The reality is that most data scientists in organizations still download data on their laptop and run code locally with open source tools. While this is a very familiar workflow, they run into issues with collaboration and reproducibility. After all, these tools were not designed with collaboration as a first-class citizen. Unfortunately, existing data science tools are either not enterprise-ready because they are not conducive to collaboration nor do they scale to large volumes of data; or they are not user friendly because they require users to work with tools and languages that they are not familiar with.
Data scientists want to focus on data science – not DevOps and IT
Data scientists would rather solve the data problem at hand than worry about managing environments, configuring clusters, figuring out why a computation is running so slowly, monitoring resource usage or making sure they are compliant with security. As I discussed in a previous article, a disruption to the data science workflow, even if it might appear small, can have a significant impact on productivity. Sometimes the disruptions are not so small. For example, when an entire data science organization is not able to use a fundamental data manipulation library because the organization has adopted a platform that requires them to learn a new one. I argue that one of the key reasons data science teams are not as productive as they should be is because they don’t have the tools that allow them to work productively and collaboratively.
A modern solution for seamlessly scaling data science
This is where Coiled comes in. Coiled accelerates data science adoption and increases productivity of data science teams by removing distractions so that data scientists can focus on solving data problems. Founded by Matthew Rocklin, Hugo Bowne-Anderson and Rami Chowdhury, Coiled is uniquely positioned to solve the problem of data science for the enterprise. Matt is the creator of Dask, which is the most widely used Python library for parallelization. He has deep expertise in enabling data science in large organizations and in scaling data science workloads from his experiences at Continuum Analytics and NVIDIA. Hugo and Rami also have deep roots in data science and open source communities through their work at DataCamp and Continuum Analytics.
Coiled solves the problems of enterprise-readiness and usability in many ways:
- Laser-focused on the Python experience. Python has emerged as the de facto language for data science with libraries such as pandas, numpy, scikit-learn and XGBoost in the toolkit of many data scientists. In fact, its popularity in data science has propelled to become the second most popular programming language behind Java
- Natively scales Python workloads to big data. With minimal code changes, data scientists can trivially scale up their workloads to many machines. When an organization’s data becomes too large for single node computations, it no longer has to worry about migrating its data infrastructure to a new platform and requiring users to learn new tools to do the same work
- Data scientists do not need to change their existing workflow. They can choose whichever local IDE or notebook they prefer. Coiled manages cloud computing behind the scenes.
- Enhances collaboration among data teams. Coiled makes it easy to share virtual environments and also offers a set of template environments for different types of work.
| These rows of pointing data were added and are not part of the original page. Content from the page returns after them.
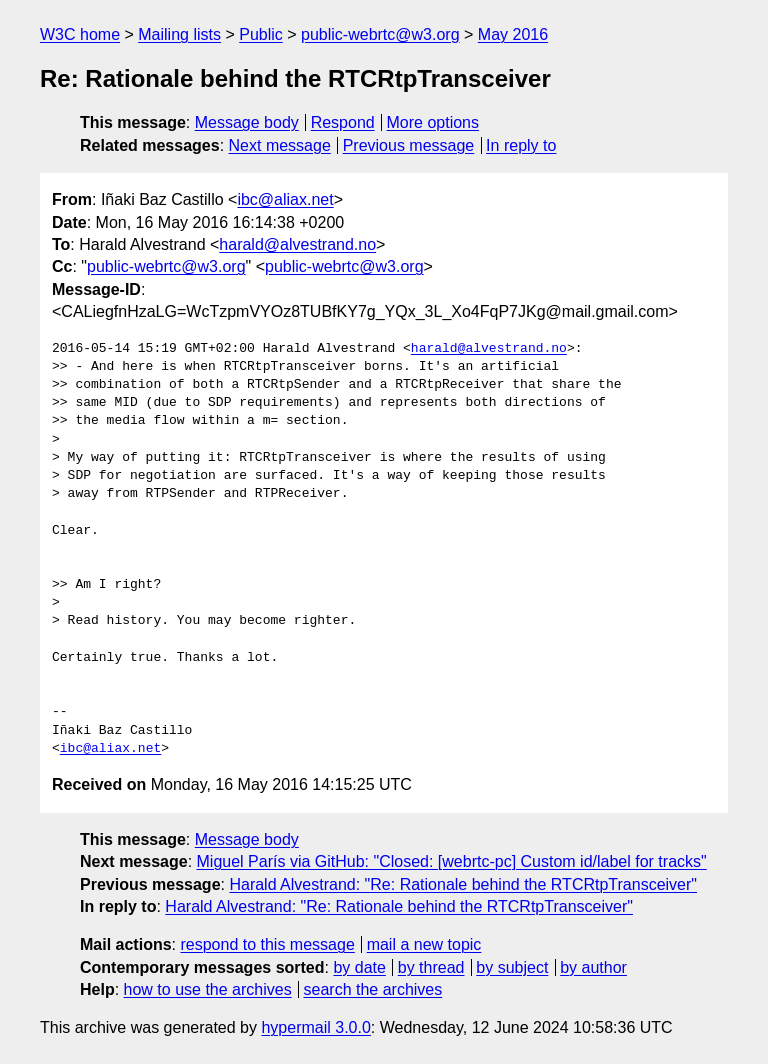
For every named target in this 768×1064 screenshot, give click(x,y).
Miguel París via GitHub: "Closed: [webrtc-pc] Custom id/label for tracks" (452, 861)
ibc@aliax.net (285, 199)
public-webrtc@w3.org (380, 34)
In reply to (521, 145)
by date (359, 967)
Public (261, 34)
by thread (431, 967)
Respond (343, 122)
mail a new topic (424, 944)
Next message (280, 145)
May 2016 (513, 34)
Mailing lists (179, 34)
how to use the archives (208, 989)
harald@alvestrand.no (297, 244)
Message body (247, 122)
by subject (512, 967)
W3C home (80, 34)
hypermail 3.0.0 (315, 1027)
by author (593, 967)
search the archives (373, 989)
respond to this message (267, 944)
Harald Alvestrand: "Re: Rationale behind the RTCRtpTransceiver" (463, 884)
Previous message (409, 145)
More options (433, 122)
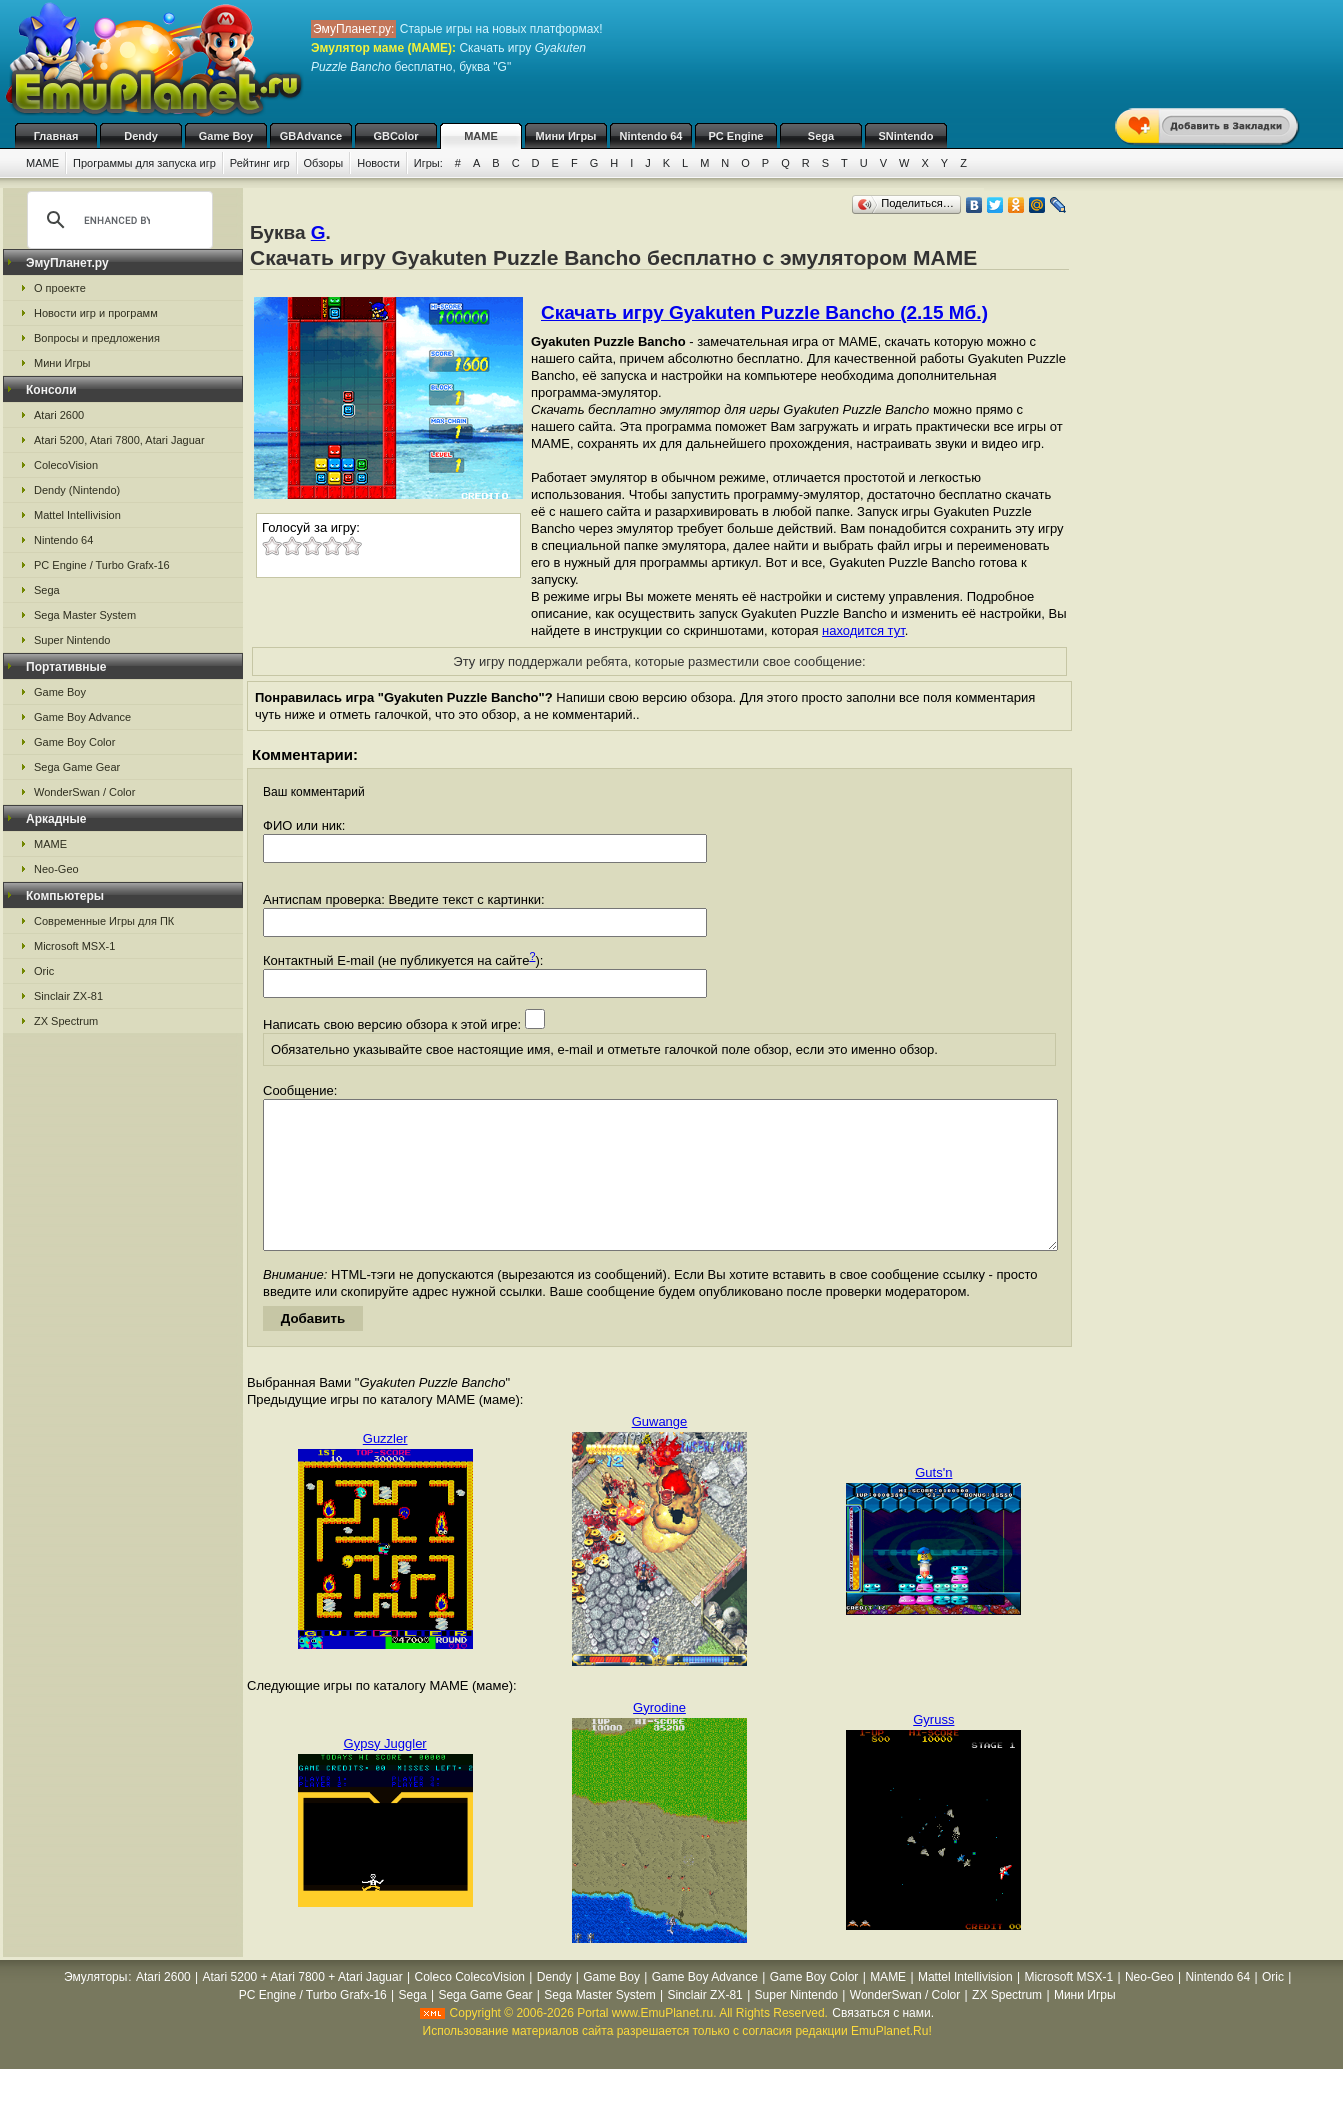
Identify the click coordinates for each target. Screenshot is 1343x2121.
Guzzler (385, 1468)
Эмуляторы (95, 2007)
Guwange (660, 1451)
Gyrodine (659, 1737)
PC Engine (735, 136)
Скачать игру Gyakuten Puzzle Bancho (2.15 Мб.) (764, 312)
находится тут (863, 630)
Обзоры (324, 163)
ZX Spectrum (66, 1021)
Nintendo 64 (651, 136)
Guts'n (933, 1502)
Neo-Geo (56, 869)
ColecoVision (66, 465)
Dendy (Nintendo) (77, 490)
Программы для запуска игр (144, 163)
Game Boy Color (74, 742)
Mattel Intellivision (77, 515)
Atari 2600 (59, 415)
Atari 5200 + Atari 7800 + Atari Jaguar (303, 2007)
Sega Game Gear (77, 767)
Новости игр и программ (96, 313)
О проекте (60, 288)
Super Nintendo (72, 640)
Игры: (428, 163)
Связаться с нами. (883, 2043)
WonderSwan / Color (84, 792)
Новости (378, 163)
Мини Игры (566, 136)
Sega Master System (85, 615)
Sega (821, 136)
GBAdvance (311, 136)
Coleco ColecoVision (469, 2007)
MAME (481, 136)
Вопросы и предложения (97, 338)
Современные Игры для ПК (104, 921)
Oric (44, 971)
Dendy (141, 136)
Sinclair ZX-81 (68, 996)
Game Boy (226, 136)
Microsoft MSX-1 (74, 946)
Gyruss (933, 1749)
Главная (56, 136)
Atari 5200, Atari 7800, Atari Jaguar (119, 440)
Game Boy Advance (82, 717)
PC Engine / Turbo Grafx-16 (102, 565)
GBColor (395, 136)
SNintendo (906, 136)
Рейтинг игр (260, 163)
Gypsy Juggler (385, 1773)
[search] (117, 220)
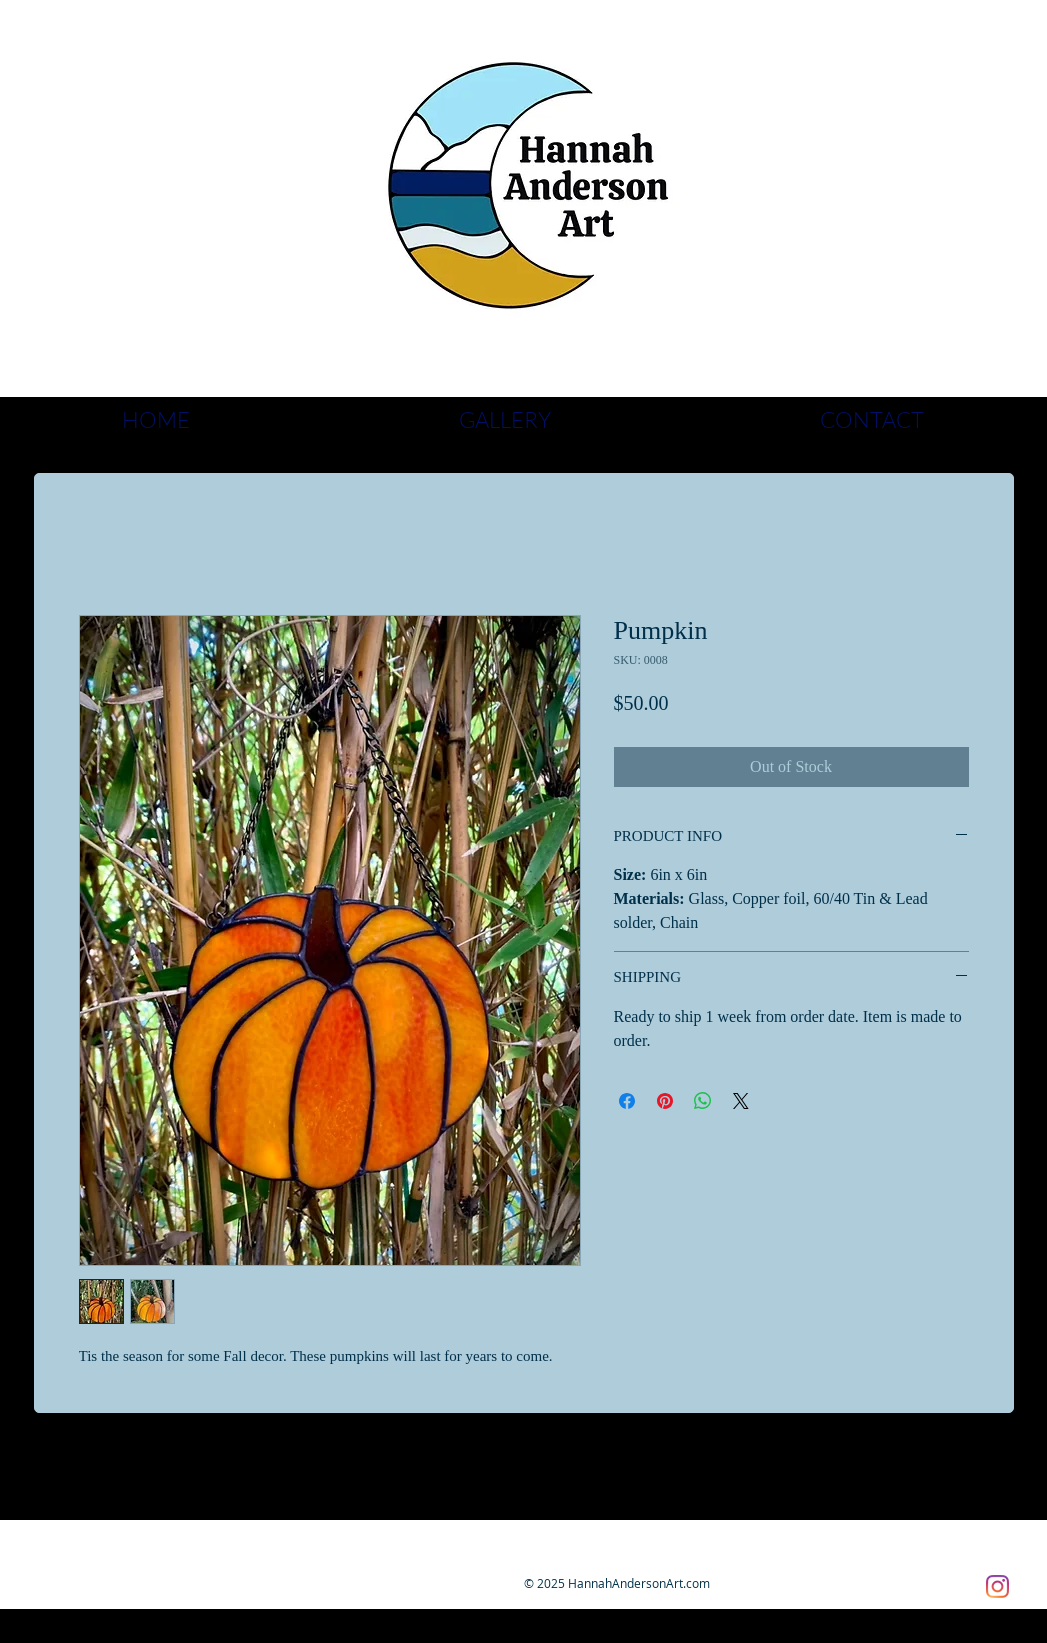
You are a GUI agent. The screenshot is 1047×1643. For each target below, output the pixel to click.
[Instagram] (997, 1586)
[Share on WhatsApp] (703, 1101)
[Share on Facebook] (627, 1101)
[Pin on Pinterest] (665, 1101)
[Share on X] (741, 1101)
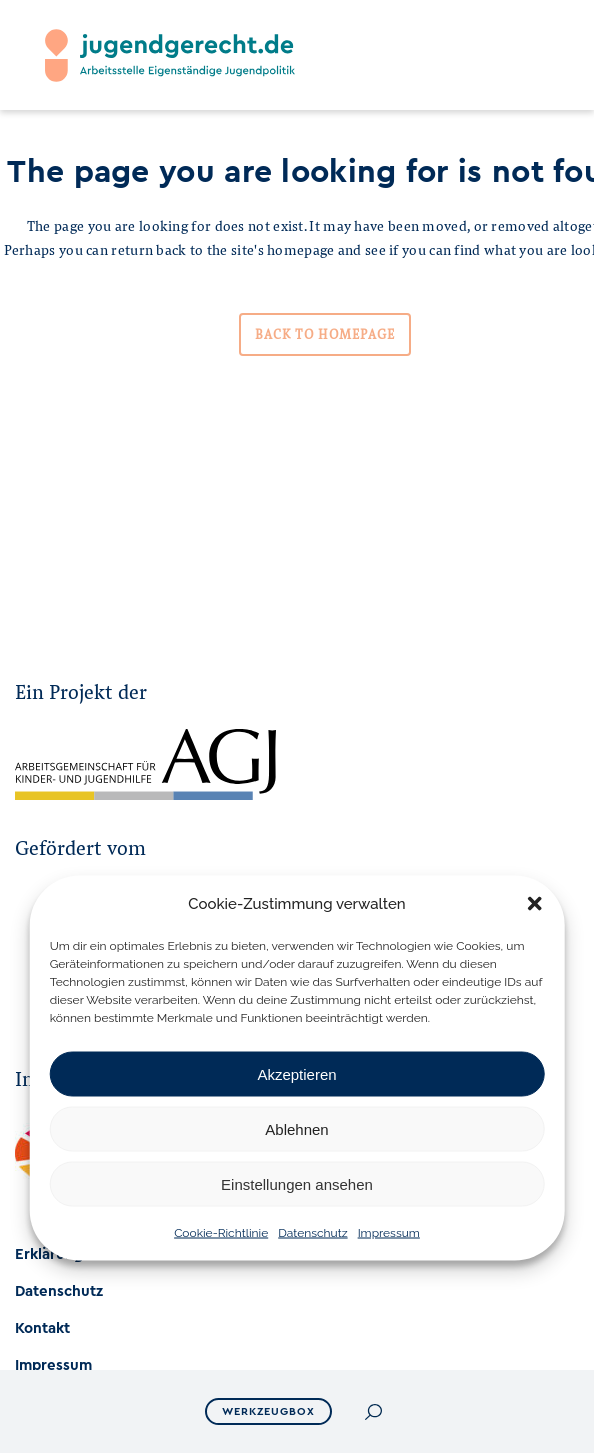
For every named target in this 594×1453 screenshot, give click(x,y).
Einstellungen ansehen (297, 1183)
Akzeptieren (296, 1073)
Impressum (389, 1233)
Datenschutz (312, 1233)
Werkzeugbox (268, 1411)
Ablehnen (296, 1128)
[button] (534, 904)
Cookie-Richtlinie (221, 1233)
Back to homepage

Data scientists can share projects with their team knowing that their colleagues will be working off of the same environment and compute infrastructure.
- Increases visibility into computation costs. Coiled uses the popular Dask dashboard and elevates it for the enterprise. Administrators can have a clear view into how resources are being allocated across users. Users can see whether or not their code is efficient.
Coiled will be the crucial connective tissue necessary for enterprises to do data science at scale. That is why we are incredibly excited to partner with them. Congratulations to Matt, Hugo, Rami and the rest of the Coiled team!